By Scott Fallon of the North Jersey Record
More than a year after it began, muddy runoff from a construction site is still seeping into a once-pristine upper Bergen County brook, raising concerns among some residents and local officials that arsenic from the property is contaminating the waterway.
Engineers for Upper Saddle River and state environmental regulators say the arsenic levels in Pleasant Brook meet state surface and drinking water standards. See the letter below.
But samples taken last fall from the brook and the construction site by a Mahwah official show that arsenic levels exceed New Jersey’s stringent drinking water standards. See the lab results below.
Those results have reignited efforts by a group of residents to halt construction of 78 Toll Brothers houses on the former Apple Ridge Country Club until the company can stop arsenic-laden water from washing off the site and entering the brook.
“I don’t allow my kids to go play down here anymore,” said Beata Savreski, a mother of three young boys who lives near the brook in Upper Saddle River. “This has been off limits until this is cleaned up, until we know it’s safe.”
Pollution at the Toll Brothers’ 113-acre site, which is in Mahwah and Upper Saddle River off Meadowbrook Road, dates back decades to when it operated as an apple orchard
Pesticides containing arsenic were used at the orchard until the mid-1960s, when the property was sold to the Carlough family, who built the Apple Ridge Country Club and its 18-hole golf course.
Prolonged ingestion of arsenic, a naturally occurring element, can cause a number of ailments, including liver and kidney damage. Arsenic also increases the risk of cancer over a lifetime, according to the National Pesticide Information Center. The more toxic form of arsenic has not been used in pesticides in the U.S. since 1993, the American Cancer Society says.
The property was sold in 2014. Toll Brothers began work in 2017, cutting down about 1,000 trees that had long stemmed the amount of runoff getting into Pleasant Brook. The company dealt with the arsenic-laden soil by blending the top few feet with clean soil to dilute the contaminants and bring them within state-permitted levels
In January 2018, residents saw the little waterway turn from crystal clear to muddy and opaque. “It was like someone replaced the water with chocolate milk,” said Derek Michalski, whose home sits along the brook.

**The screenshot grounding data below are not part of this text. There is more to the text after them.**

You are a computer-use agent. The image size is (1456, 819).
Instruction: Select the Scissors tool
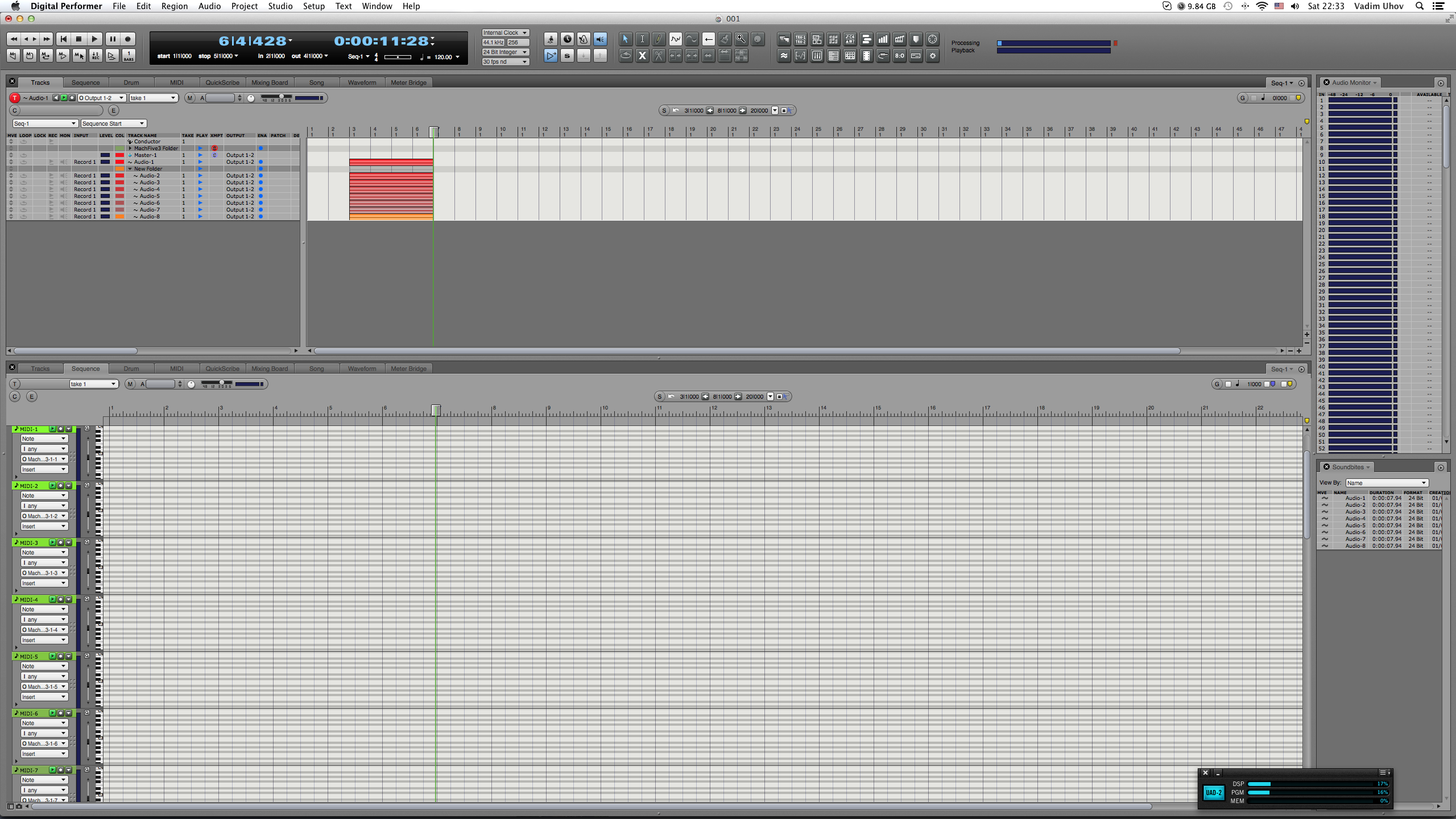click(658, 56)
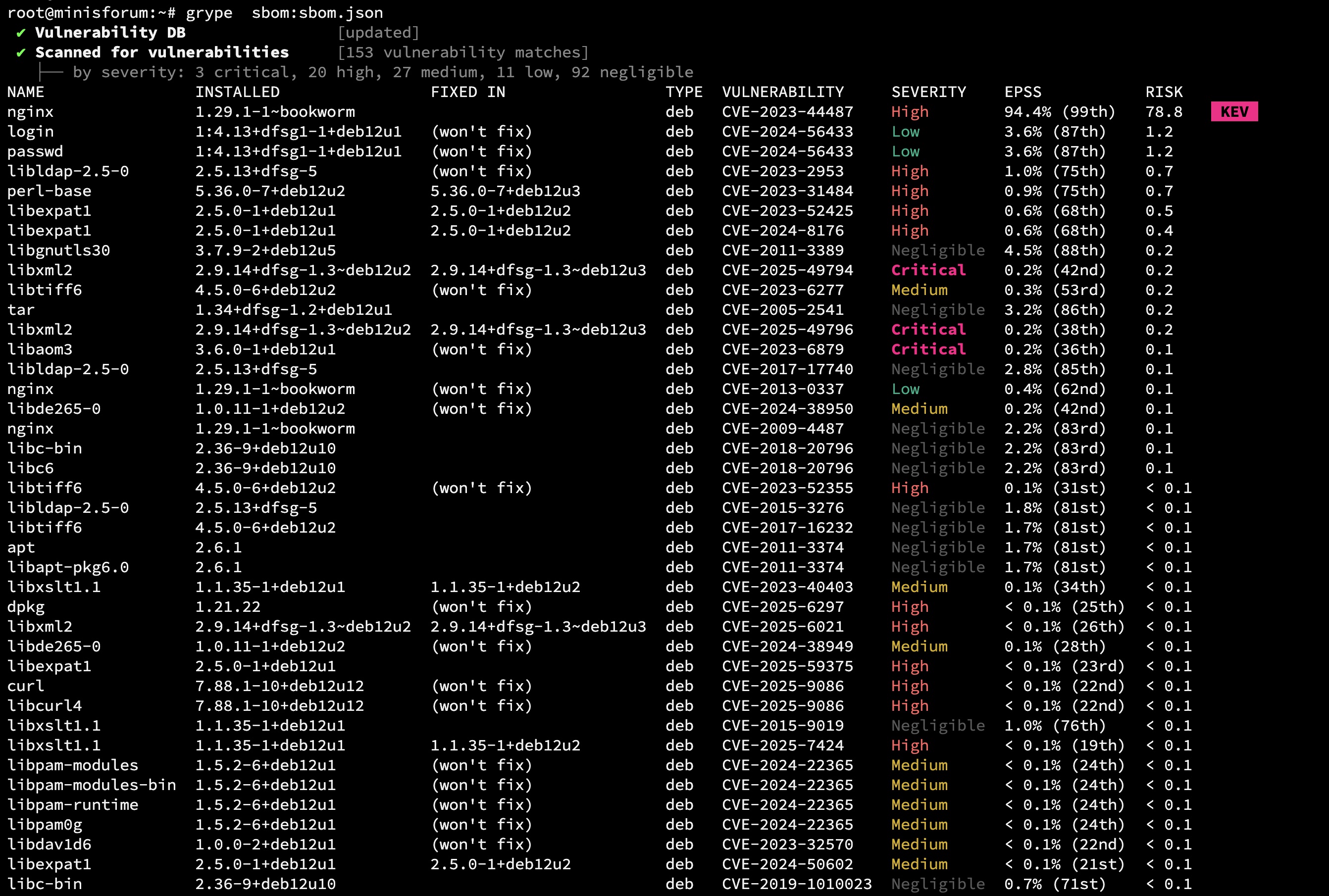Click the grype sbom:sbom.json command text

pyautogui.click(x=284, y=12)
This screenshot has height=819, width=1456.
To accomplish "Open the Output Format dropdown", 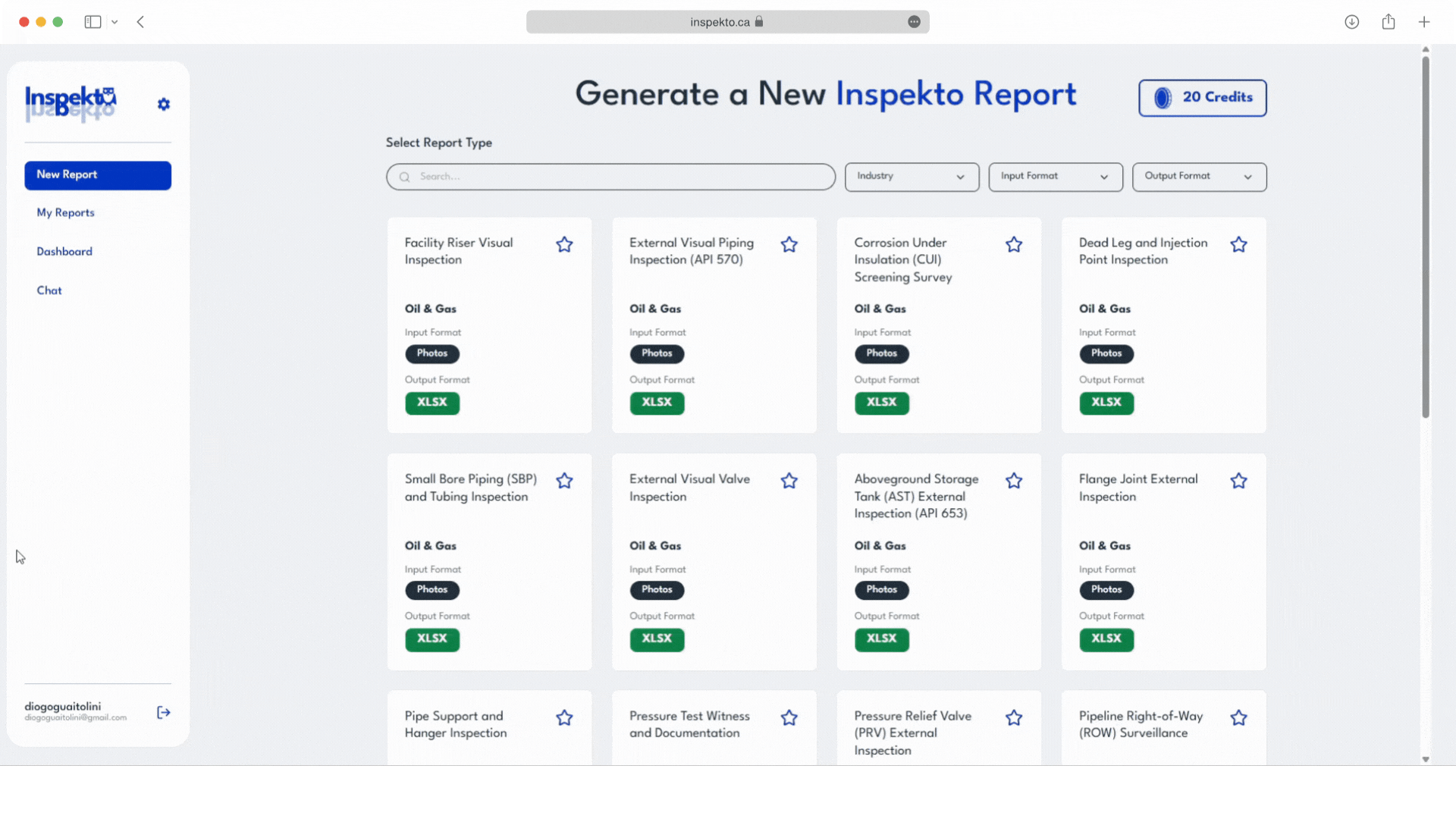I will point(1199,177).
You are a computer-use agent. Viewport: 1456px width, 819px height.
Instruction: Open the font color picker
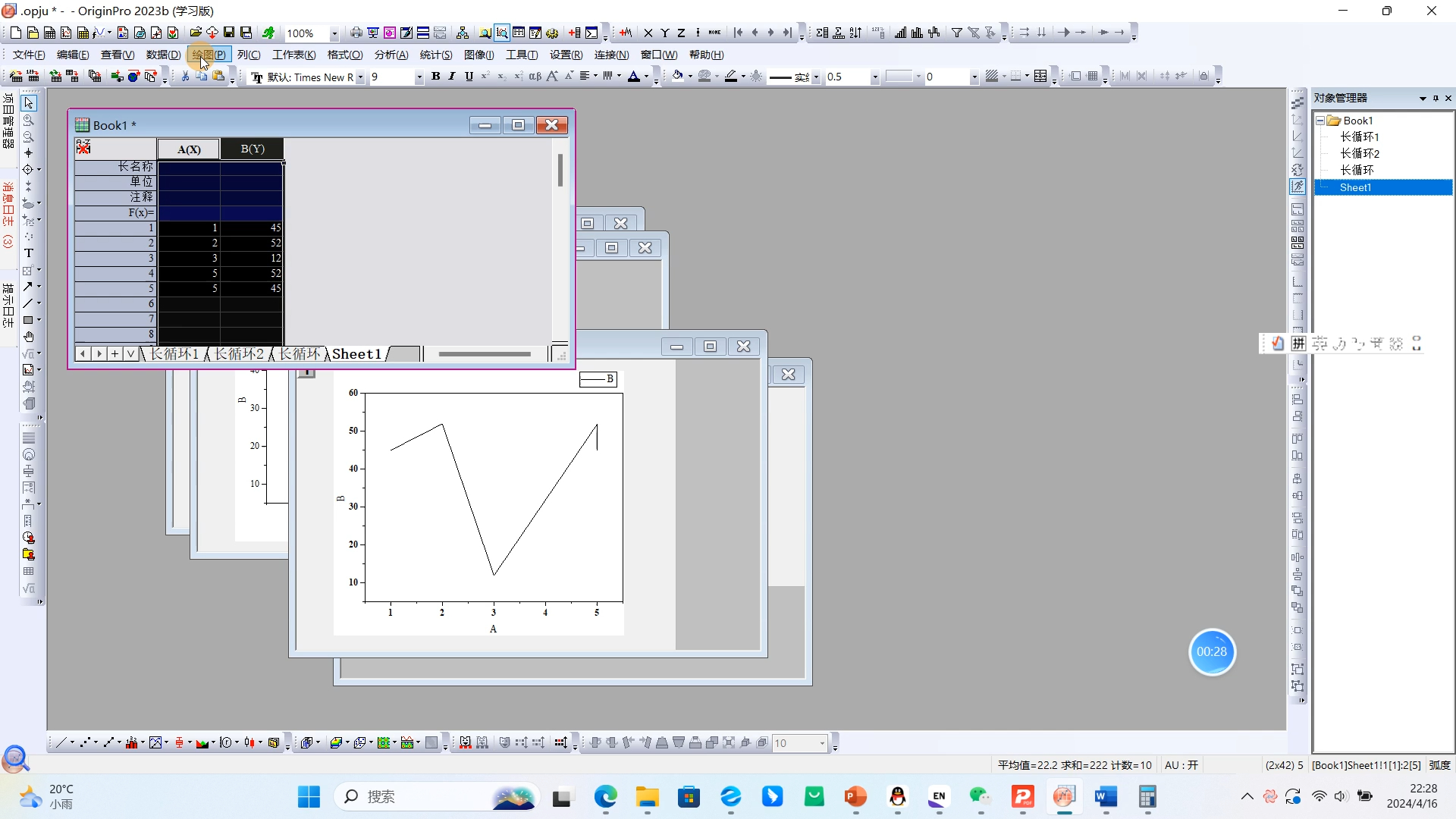coord(646,77)
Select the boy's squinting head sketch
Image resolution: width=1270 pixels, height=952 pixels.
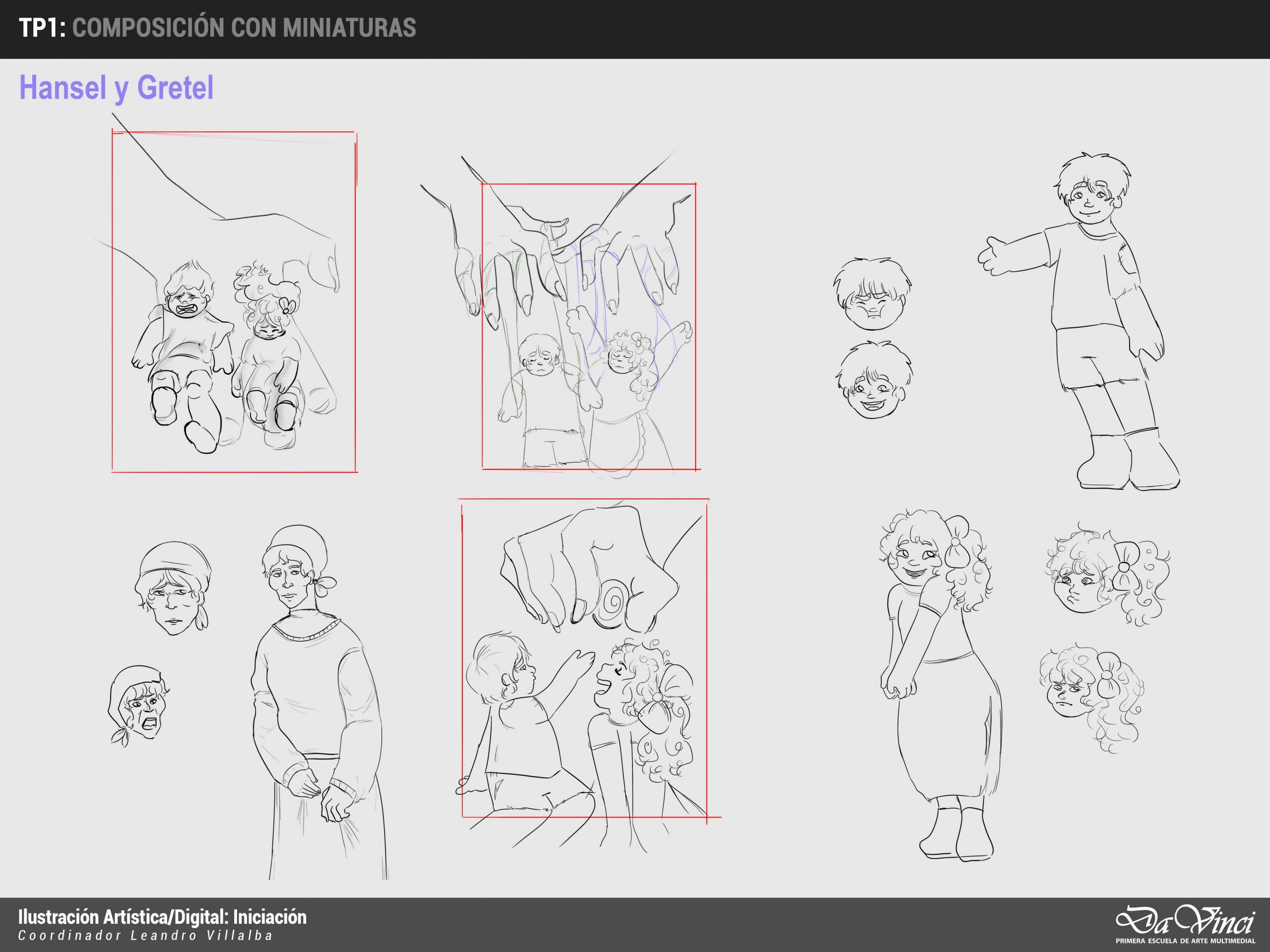[x=872, y=295]
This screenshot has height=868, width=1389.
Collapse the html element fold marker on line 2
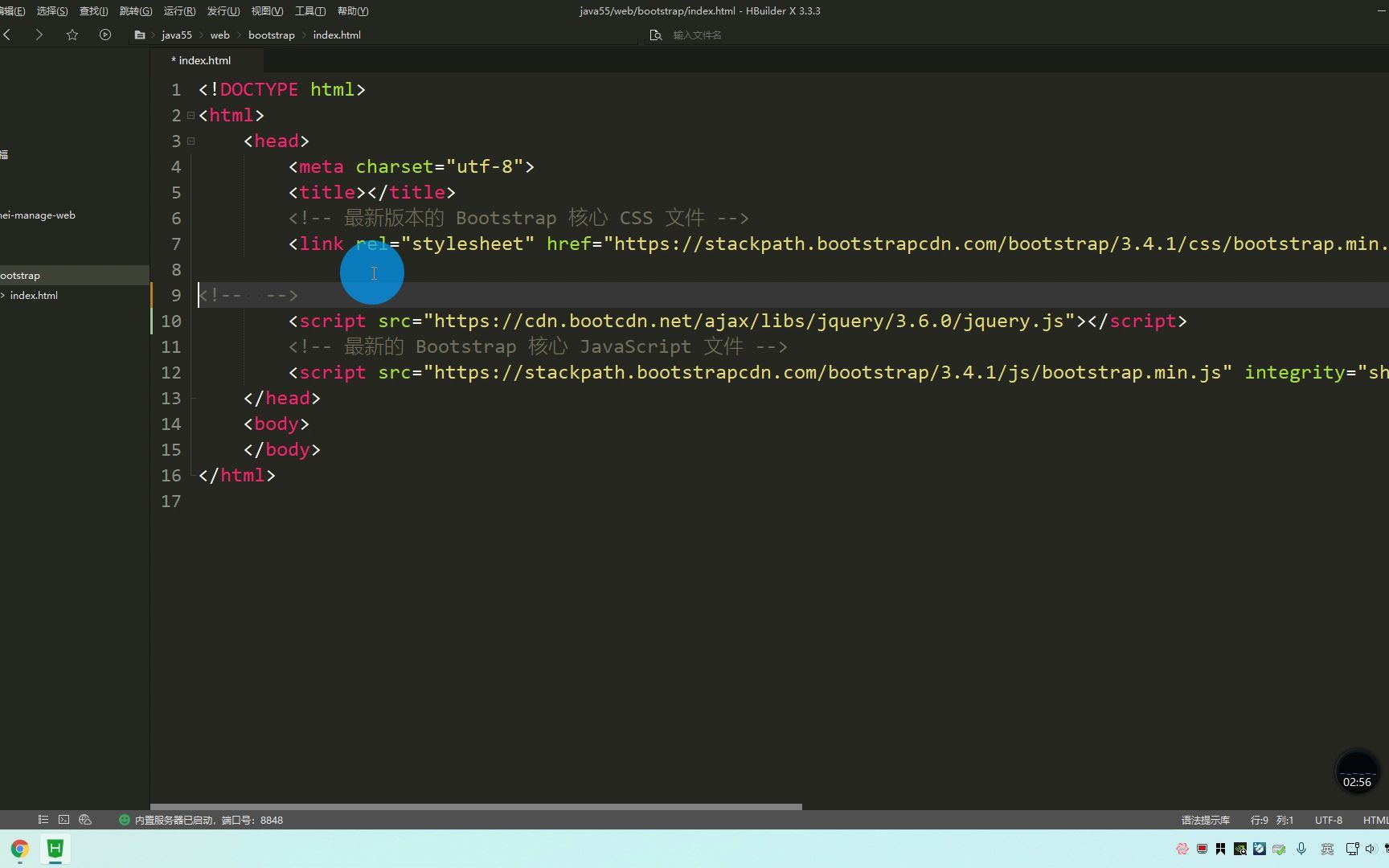click(191, 116)
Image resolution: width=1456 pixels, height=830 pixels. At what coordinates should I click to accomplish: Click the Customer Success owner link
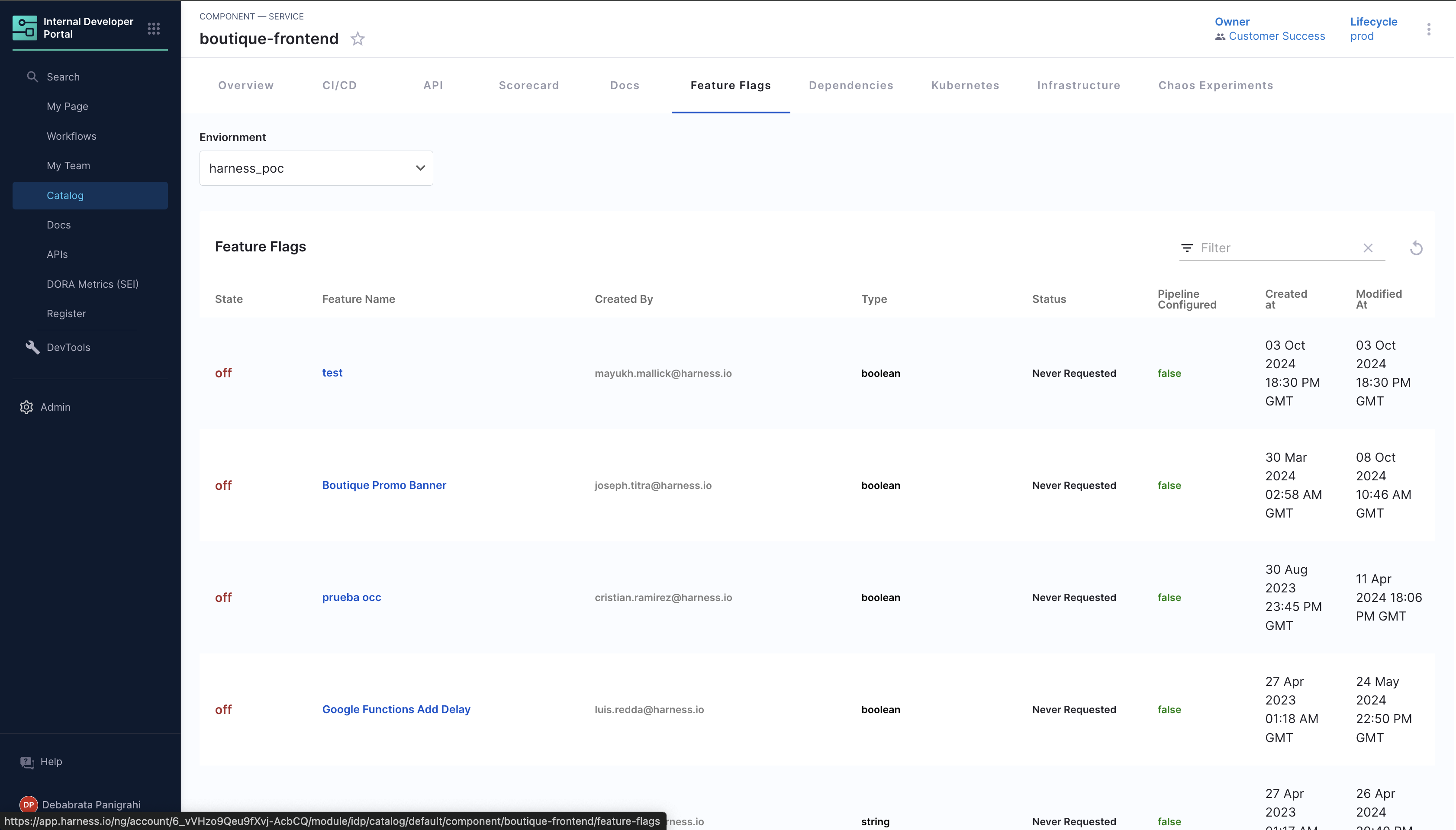1276,36
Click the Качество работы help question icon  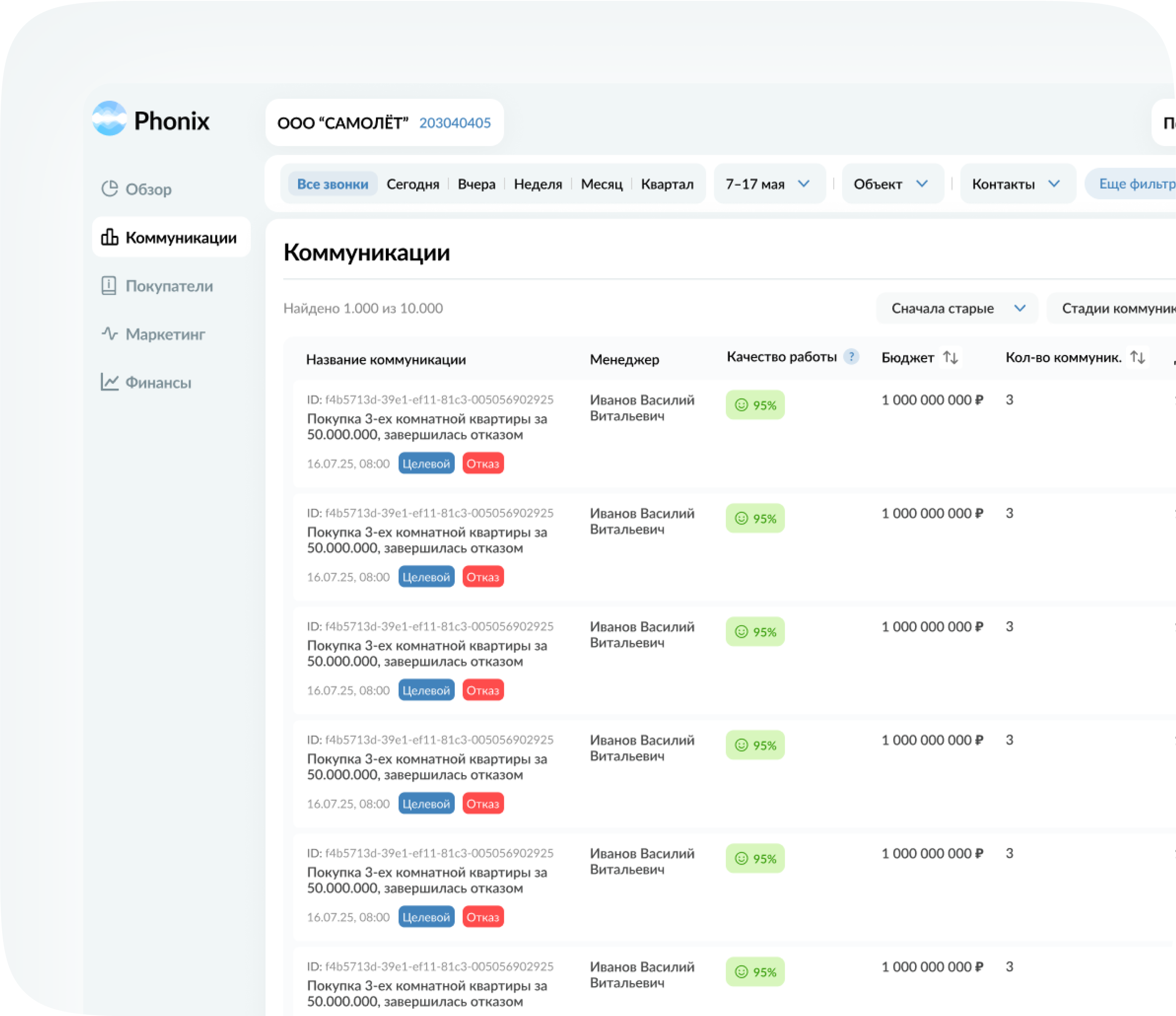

The muddy water was the result of stormwater running off the site and being pumped from the Toll Brothers property into the brook, which begins in Mahwah and meanders through Ramsey and Upper Saddle River before connecting to the Saddle River.
A stop-work order was issued by Upper Saddle River in January 2018 for “uncontrolled muddy water runoff,” but work eventually resumed.
Toll Brothers said in a statement that testing late last year showed that arsenic levels in the soil on its property and in the water meet New Jersey Department of Environmental Protection standards. And arsenic in water samples taken by Boswell Engineering at the request of Upper Saddle River did not exceed federal and state arsenic levels.
Ducks at a pond next to the Toll Brothers property, which is developing the former Apple Ridge Country Club in Mahwah. A pipe comes out of the ground from the property and feeds into the pond with water. Derek Michalski, of Upper Saddle River, is accusing Toll Brothers, a land developer, for polluting his well water and the stream running behind his home in Upper Saddle River on Friday, February 8, 2019. (Photo11: Tariq Zehawi, Tariq Zehawi/NorthJersey.com)
“The NJ DEP sets the standards and has weighed in repeatedly on the remediation and our test results,” said Upper Saddle River Mayor Joanne L. Minichetti. “There is a great deal of concrete, substantiated information on our website, usrtoday.org. The safety and health of our residents is always our first priority. That is why we’ve been testing monthly and continue to do so.”
But three separate water samples taken in September from a retention basin on the Toll Brothers site, from a drainage pipe and from the brook show arsenic levels above New Jersey’s standard for drinking water.